Exercise description:
Only the lines from the one containing "Task: Click the A4 Papier value cell" to the end of the data should be copied, exactly and without pictures.

Stored data entries:
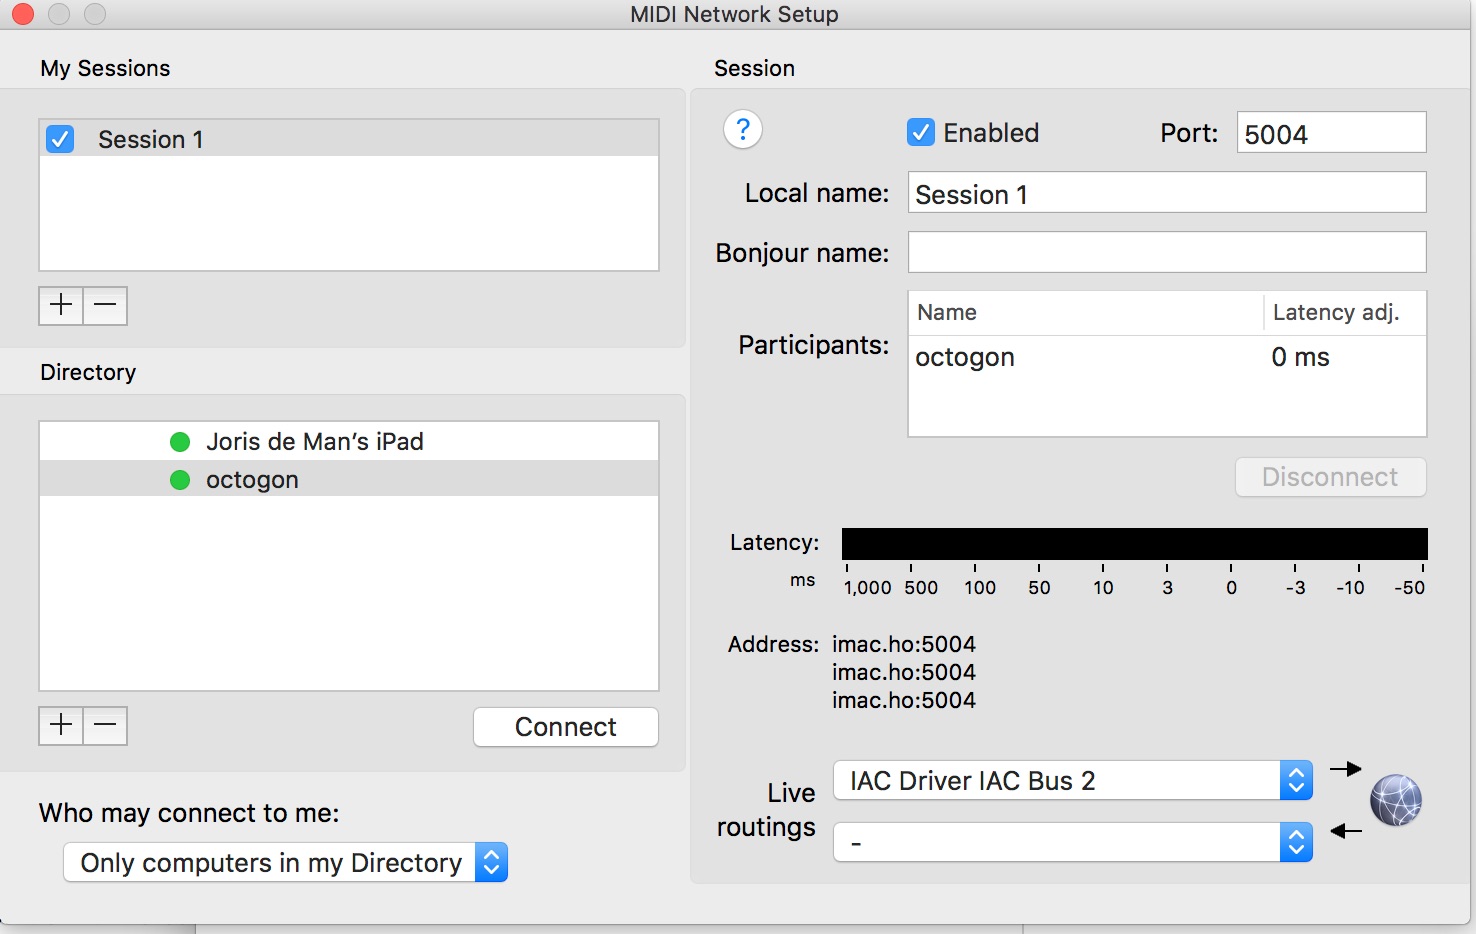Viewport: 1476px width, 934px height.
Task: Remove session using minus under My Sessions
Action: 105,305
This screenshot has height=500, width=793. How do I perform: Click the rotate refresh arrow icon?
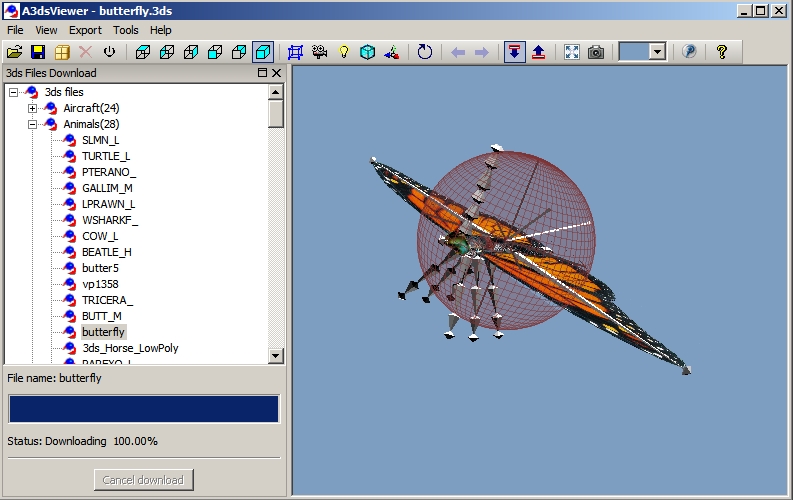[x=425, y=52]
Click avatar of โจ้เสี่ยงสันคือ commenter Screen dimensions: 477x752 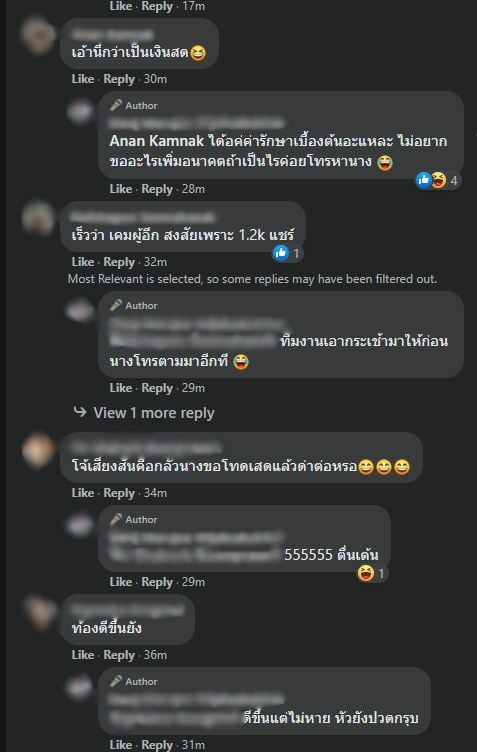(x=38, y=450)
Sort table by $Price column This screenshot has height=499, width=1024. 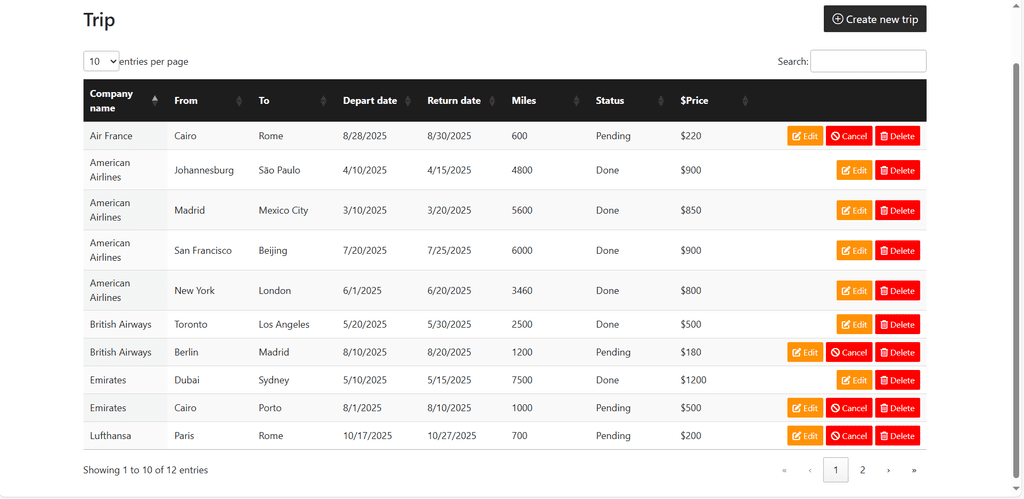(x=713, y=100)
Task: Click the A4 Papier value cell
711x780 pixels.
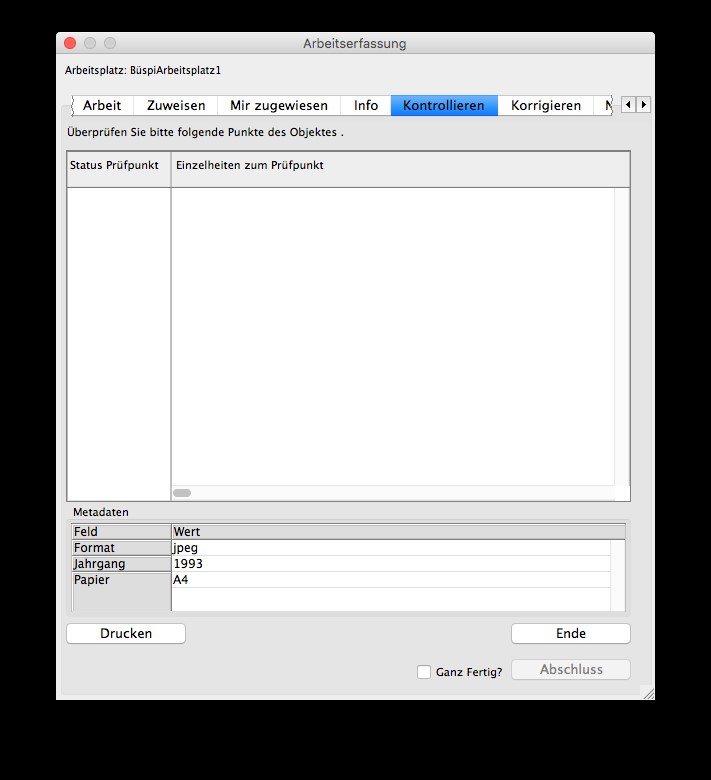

Answer for the task:
Task: Click the A4 Papier value cell
711x780 pixels.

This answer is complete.